Por eso muchos gerentes consideran que retirar temprano a un abridor no es una señal de debilidad, sino una decisión basada en probabilidades.
Lo paradójico es que la reducción de la carga de trabajo tampoco ha eliminado las lesiones. A pesar de que los lanzadores trabajan menos entradas que generaciones anteriores, las lesiones de brazo y las cirugías reconstructivas de codo siguen siendo una preocupación constante en todo el béisbol profesional.
Eso plantea una pregunta incómoda para la industria…
Si los pitchers lanzan menos, pero siguen lesionándose, ¿es realmente la cantidad de innings el problema? ¿O el verdadero desafío está relacionado con la intensidad, la velocidad y la mecánica del pitcheo moderno?

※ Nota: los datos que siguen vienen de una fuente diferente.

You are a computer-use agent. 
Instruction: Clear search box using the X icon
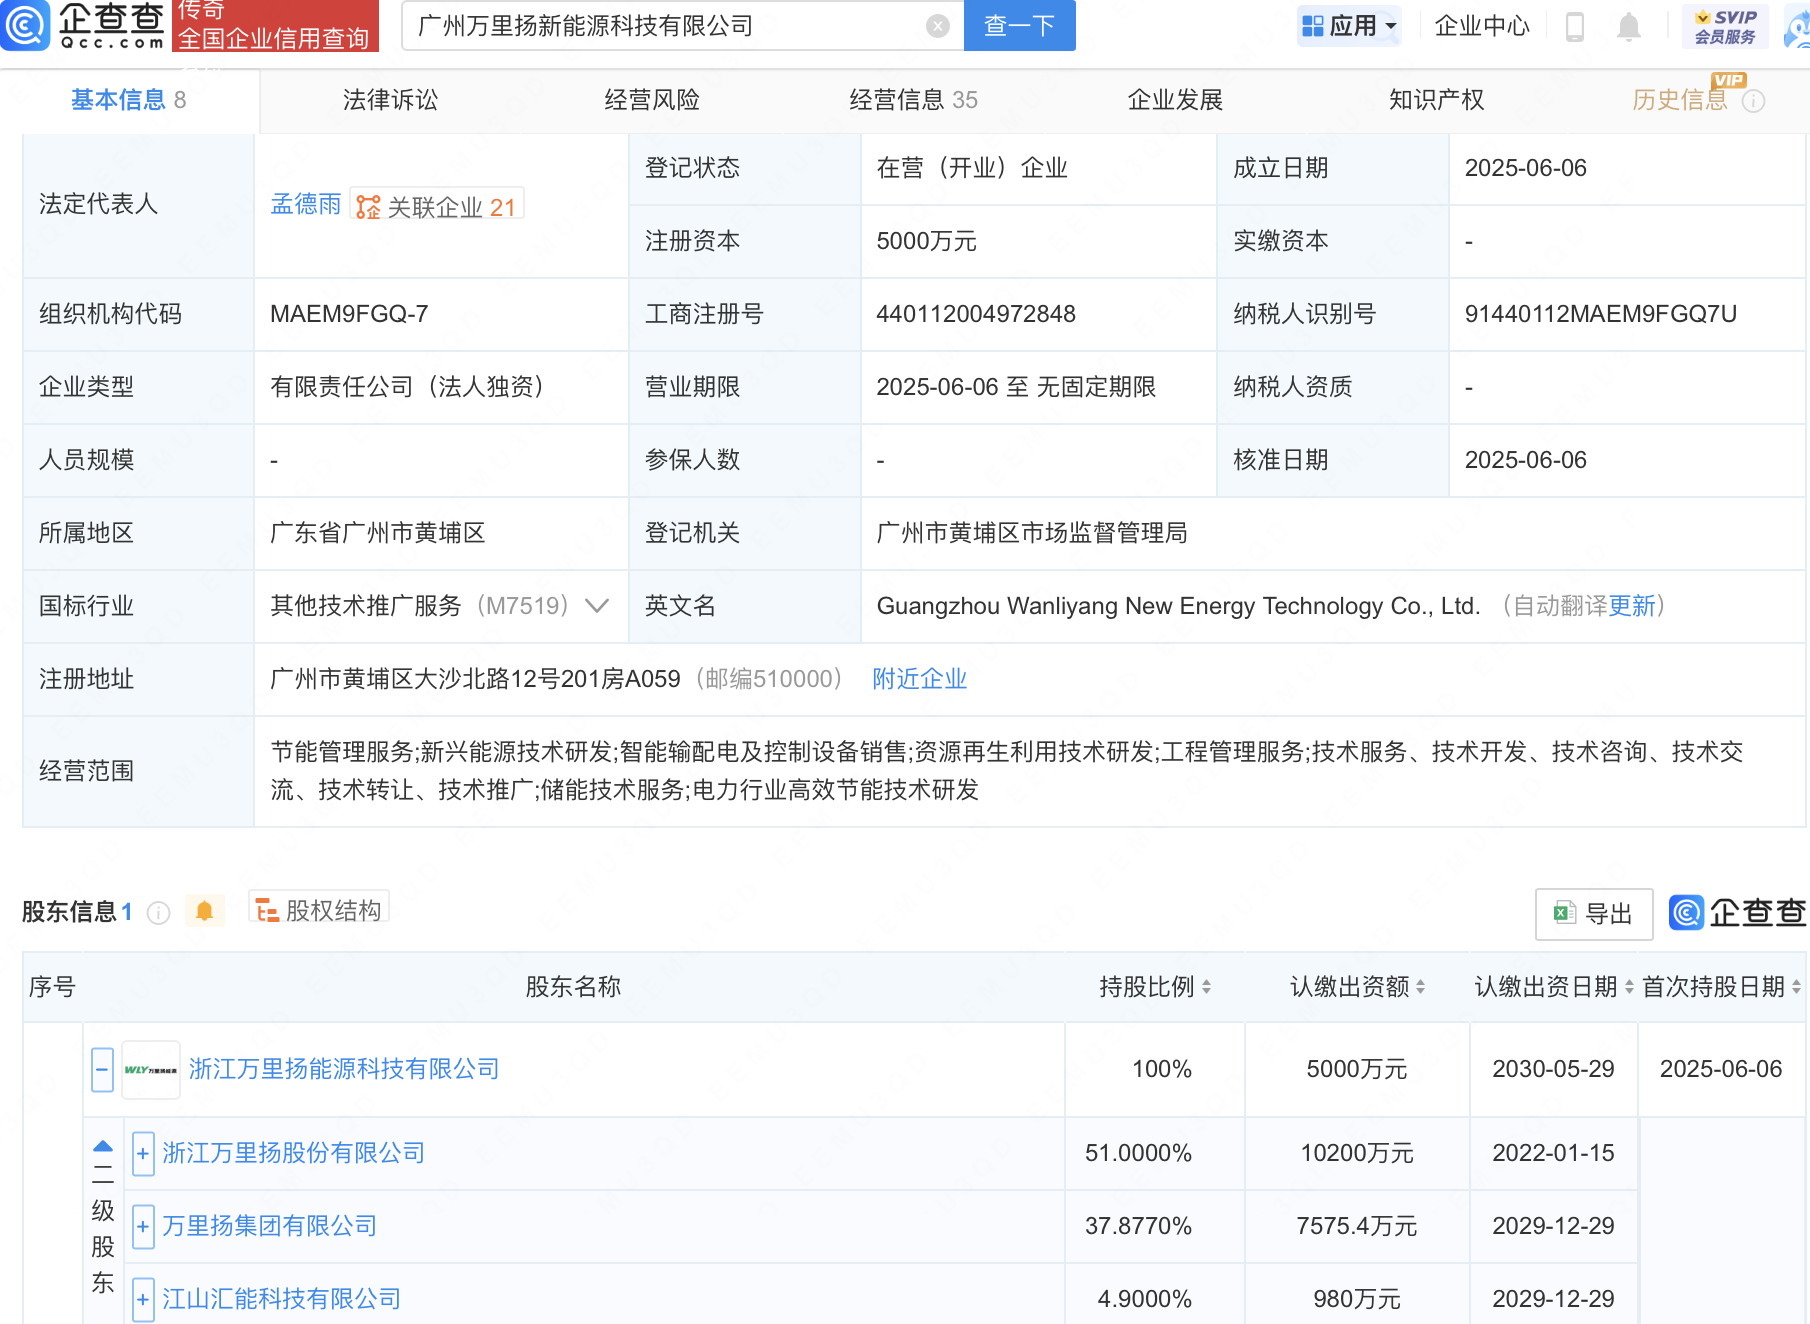point(936,26)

Scherzer representa una generación distinta. Entre 2013 y 2019 superó las 200 entradas en seis temporadas consecutivas y construyó una carrera basada en la resistencia, la durabilidad y la capacidad de dominar durante largos períodos. Ese perfil es cada vez más difícil de encontrar en las Grandes Ligas actuales.
Por eso sus declaraciones tienen valor, incluso si sus propuestas parecen difíciles de implementar.
La solución probablemente no pasa por obligar a los managers a dejar más tiempo a sus abridores en el juego. Ninguna regla puede garantizar que un pitcher esté preparado para lanzar siete entradas.
La verdadera pregunta es otra.
¿Quiere el béisbol volver a desarrollar caballos de rotación capaces de asumir grandes cargas de trabajo o ya aceptó que el futuro pertenece a las aperturas de cinco entradas y a los bullpens especializados?
Esa discusión va mucho más allá de Max Scherzer, y probablemente definirá cómo se lanzará en las Grandes Ligas durante la próxima década.